O comércio brasileiro está vivendo um momento de pleno emprego, disse o professor de varejo da Fundação Getulio Vargas, Daniel Plá. “Pela primeira vez, às vésperas do Natal, de cada dez lojas você tem uma que ainda não conseguiu completar o quadro de funcionários. Isso se repete no Brasil inteiro. Há dificuldade de contratar", acrescentou Plá à Agência Brasil. Segundo o economista, isso ocorre devido à alta demanda da economia e à resistência das empresas na questão do aumento dos salários. “Você tem um controle forte da inflação, o dinheiro está difícil. Muitas empresas vão enfrentar dificuldades. Vão ficar com falta de produtos antes do Natal, porque estão trabalhando com estoques baixos devido ao alto custo financeiro". Daniel Plá avaliou que as medidas de redução do Imposto sobre Produtos Industrializados (IPI) foram anunciadas pelo governo no momento certo, devem ajudar o setor, “mas vieram muito em cima da hora".
Em função da demanda, os salários dos funcionários temporários do comércio varejista aumentaram até 30%, disse. Para os contratados temporariamente, o valor médio pago no Natal chega a dois salários mínimos. Entre os comerciários cujos empregos são fixos, a média é um salário mínimo mais benefícios e/ou comissão. Os bons vendedores chegam a receber até quatro salários, informou. Na média, a expectativa do especialista da FGV é que o comércio nacional experimentará este ano um crescimento real, isto é, descontada a inflação, em torno de 2%. Isso significa que alguns comerciantes vão ter queda no faturamento, sobretudo aqueles cujas vendas são direcionadas às classes média e média alta. De acordo com o economista, esses comerciantes estão perdendo competitividade em razão do número crescente de brasileiros que viajam para o exterior nesta época do ano e fazem suas compras fora do país. “Isso está atrapalhando o setor da moda, em especial, e o segmento de produtos mais sofisticados".
Em contrapartida, a nova classe média, formada por boa parcela oriunda das classes D e E, está consumindo muito e impulsionando as vendas no período. A expectativa é de incremento ainda maior em função do décimo terceiro salário, “quando sobra renda. É um grande boom (explosão)". Daniel Plá assegurou que os comerciantes cujos produtos atendem especificamente a esses consumidores estão batendo o recorde de vendas dos últimos dez anos. “Esses varejistas estão investindo pesado em produtos para atingir esse consumidor", completou.
Um terço do comércio fluminense está contratando
De acordo com uma pesquisa da Federação do Comércio do Estado do Rio de Janeiro (Fecomércio-RJ), pelo menos 33,3% dos comerciantes contarão com mão de obra temporária para as vendas do Natal e do Ano-Novo, em 2011, contra os 30,5% dos empresários que contrataram no mesmo período de 2010. No total, foram consultados 2.310 estabelecimentos comerciais. O economista Paulo Padilha, da Fecomércio-RJ, disse que houve não só um aumento do percentual de estabelecimentos que pretendem contratar, mas também um percentual significativo de empresas (80%) pretende efetivar pelo menos um dos contratados temporários. A expectativa é gerar 96,9 mil vagas temporárias no estado nesta época do ano, superando as 87,6 mil vagas criadas em igual período do ano passado.

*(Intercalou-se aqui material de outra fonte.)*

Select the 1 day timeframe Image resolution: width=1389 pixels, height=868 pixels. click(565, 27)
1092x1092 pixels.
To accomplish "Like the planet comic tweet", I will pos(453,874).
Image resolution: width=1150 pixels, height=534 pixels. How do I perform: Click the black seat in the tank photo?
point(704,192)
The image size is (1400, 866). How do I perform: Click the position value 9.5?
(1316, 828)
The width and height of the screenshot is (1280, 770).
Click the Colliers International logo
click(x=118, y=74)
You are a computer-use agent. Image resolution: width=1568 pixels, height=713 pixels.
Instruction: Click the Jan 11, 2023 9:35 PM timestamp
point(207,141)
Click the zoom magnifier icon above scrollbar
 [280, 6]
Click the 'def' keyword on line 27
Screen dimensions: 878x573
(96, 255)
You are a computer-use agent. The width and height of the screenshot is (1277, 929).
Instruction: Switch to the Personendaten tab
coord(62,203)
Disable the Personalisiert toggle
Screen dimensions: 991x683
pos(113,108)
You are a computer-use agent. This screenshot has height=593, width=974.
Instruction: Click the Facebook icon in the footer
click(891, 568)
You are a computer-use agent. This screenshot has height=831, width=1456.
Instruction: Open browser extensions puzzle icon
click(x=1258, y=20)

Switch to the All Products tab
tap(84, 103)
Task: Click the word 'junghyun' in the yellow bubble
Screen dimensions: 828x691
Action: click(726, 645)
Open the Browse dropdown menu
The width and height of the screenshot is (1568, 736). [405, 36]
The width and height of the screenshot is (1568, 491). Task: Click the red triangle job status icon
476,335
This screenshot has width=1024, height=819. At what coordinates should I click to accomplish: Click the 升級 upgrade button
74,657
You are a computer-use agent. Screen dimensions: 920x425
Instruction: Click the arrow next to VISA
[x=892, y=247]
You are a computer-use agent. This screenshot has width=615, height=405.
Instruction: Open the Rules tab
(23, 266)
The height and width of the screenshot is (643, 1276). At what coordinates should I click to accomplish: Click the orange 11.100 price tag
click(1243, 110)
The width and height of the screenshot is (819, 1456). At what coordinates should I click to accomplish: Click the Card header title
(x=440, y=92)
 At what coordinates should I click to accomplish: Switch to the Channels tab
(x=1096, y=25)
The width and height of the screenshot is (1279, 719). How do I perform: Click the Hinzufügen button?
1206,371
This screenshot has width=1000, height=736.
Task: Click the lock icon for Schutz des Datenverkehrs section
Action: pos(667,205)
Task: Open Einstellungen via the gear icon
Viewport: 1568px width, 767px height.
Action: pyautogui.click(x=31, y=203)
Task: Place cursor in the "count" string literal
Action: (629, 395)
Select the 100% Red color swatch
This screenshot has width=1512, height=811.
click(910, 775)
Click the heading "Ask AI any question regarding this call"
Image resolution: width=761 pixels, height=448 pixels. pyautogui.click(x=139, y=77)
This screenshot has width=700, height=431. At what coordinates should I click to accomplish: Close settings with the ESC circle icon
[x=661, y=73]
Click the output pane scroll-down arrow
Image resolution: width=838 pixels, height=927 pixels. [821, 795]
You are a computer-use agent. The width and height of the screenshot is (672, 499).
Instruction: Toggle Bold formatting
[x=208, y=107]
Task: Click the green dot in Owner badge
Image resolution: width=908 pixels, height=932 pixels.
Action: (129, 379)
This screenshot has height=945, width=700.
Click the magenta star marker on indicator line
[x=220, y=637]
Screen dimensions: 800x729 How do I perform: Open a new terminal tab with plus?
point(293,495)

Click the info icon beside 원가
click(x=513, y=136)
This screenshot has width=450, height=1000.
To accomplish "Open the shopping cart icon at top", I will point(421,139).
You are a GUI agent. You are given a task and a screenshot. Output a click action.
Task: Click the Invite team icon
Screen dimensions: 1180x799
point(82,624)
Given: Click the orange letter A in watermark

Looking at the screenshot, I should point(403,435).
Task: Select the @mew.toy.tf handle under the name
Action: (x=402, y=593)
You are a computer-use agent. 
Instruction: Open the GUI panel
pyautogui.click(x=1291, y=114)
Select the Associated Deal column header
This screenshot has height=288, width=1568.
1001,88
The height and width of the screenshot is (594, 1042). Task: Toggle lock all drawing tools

O salário médio em dezembro, por trabalhador temporário, deverá alcançar R$ 768,49. O especialista salientou que o estado do Rio de Janeiro enfrenta, de fato, um momento diferenciado. “A gente não tem observado aqui a desaceleração que temos visto na economia nacional. A geração de empregos formais no Rio de Janeiro tem crescido acima do que cresceu em 2010. Em termos de Brasil, isso já está desacelerando." Entre os estabelecimentos comerciais consultados pela Fecomércio-RJ, 65,5% apostaram que o faturamento será maior que o do Natal anterior. A expectativa é que o crescimento das vendas alcance 9,8% no período, este ano, repetindo praticamente os 10% de aumento registrados em 2010.